[Stored data entries]
--

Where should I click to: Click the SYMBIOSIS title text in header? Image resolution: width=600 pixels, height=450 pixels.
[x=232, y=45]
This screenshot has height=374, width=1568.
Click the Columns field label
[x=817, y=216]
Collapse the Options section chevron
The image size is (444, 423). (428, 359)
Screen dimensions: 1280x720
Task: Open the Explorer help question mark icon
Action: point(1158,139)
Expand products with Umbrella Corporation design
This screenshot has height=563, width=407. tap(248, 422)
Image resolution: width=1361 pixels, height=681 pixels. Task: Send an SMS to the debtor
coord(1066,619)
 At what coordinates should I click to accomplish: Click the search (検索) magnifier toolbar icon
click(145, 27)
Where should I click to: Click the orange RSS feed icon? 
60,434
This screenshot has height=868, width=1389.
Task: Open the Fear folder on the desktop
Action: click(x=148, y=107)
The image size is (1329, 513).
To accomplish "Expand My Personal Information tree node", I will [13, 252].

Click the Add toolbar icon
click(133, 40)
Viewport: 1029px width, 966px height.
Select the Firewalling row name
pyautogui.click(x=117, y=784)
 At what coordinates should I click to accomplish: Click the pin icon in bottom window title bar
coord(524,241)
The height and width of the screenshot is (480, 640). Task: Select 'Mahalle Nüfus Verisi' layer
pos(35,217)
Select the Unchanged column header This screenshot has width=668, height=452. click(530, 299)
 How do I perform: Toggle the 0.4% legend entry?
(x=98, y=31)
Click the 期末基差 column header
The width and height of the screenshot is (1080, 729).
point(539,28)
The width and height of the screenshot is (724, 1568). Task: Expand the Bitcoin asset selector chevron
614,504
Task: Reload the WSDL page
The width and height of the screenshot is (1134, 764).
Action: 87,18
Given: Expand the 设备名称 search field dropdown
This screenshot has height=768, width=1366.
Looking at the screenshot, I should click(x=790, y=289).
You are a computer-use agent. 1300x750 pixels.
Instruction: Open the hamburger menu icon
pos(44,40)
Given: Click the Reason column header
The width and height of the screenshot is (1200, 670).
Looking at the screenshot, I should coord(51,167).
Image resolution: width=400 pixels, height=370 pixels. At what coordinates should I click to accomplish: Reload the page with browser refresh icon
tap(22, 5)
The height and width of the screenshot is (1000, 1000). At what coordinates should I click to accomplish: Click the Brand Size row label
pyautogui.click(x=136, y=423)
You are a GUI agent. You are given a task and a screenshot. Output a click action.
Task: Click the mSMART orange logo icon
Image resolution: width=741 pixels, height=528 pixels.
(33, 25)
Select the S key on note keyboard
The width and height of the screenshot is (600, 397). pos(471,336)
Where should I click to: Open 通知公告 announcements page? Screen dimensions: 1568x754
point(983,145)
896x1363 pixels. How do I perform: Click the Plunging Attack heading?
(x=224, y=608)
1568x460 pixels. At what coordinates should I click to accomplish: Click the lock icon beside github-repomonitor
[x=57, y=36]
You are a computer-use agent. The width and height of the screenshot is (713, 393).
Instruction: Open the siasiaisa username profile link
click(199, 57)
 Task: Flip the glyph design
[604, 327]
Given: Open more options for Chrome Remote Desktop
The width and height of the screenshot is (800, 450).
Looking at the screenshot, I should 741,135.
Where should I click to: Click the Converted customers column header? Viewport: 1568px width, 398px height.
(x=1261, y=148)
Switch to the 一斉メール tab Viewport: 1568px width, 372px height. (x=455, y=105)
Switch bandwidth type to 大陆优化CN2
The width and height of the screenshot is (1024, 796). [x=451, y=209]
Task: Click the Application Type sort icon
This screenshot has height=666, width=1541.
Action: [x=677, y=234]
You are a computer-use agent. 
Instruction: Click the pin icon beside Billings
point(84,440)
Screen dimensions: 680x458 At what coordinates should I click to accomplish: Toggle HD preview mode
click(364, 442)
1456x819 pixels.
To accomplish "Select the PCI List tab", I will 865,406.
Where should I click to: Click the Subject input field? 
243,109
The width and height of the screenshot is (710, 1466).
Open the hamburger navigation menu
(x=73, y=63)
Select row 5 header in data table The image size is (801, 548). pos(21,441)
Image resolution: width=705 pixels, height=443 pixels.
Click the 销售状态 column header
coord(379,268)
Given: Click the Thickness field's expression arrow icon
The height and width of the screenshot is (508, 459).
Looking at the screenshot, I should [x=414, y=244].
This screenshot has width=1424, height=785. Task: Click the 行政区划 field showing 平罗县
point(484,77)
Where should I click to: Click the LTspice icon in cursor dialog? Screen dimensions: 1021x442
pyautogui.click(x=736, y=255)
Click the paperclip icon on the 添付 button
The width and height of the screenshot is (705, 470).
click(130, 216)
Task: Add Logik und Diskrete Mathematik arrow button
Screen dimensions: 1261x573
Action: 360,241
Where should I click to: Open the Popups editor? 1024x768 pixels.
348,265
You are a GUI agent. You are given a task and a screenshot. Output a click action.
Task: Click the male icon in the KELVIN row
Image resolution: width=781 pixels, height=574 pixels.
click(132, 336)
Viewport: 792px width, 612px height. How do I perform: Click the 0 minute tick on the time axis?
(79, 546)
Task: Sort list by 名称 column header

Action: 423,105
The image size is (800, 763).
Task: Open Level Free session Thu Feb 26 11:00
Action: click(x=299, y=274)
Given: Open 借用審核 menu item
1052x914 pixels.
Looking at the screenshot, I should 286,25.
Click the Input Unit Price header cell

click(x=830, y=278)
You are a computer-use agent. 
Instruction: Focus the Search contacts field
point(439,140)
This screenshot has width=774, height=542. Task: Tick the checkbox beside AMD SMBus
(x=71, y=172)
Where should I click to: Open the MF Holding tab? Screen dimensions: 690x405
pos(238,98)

--

> **Work item**: Nothing but a number is asked for: how many lines of the records contain the word "computer"?

> **Finished task**: 4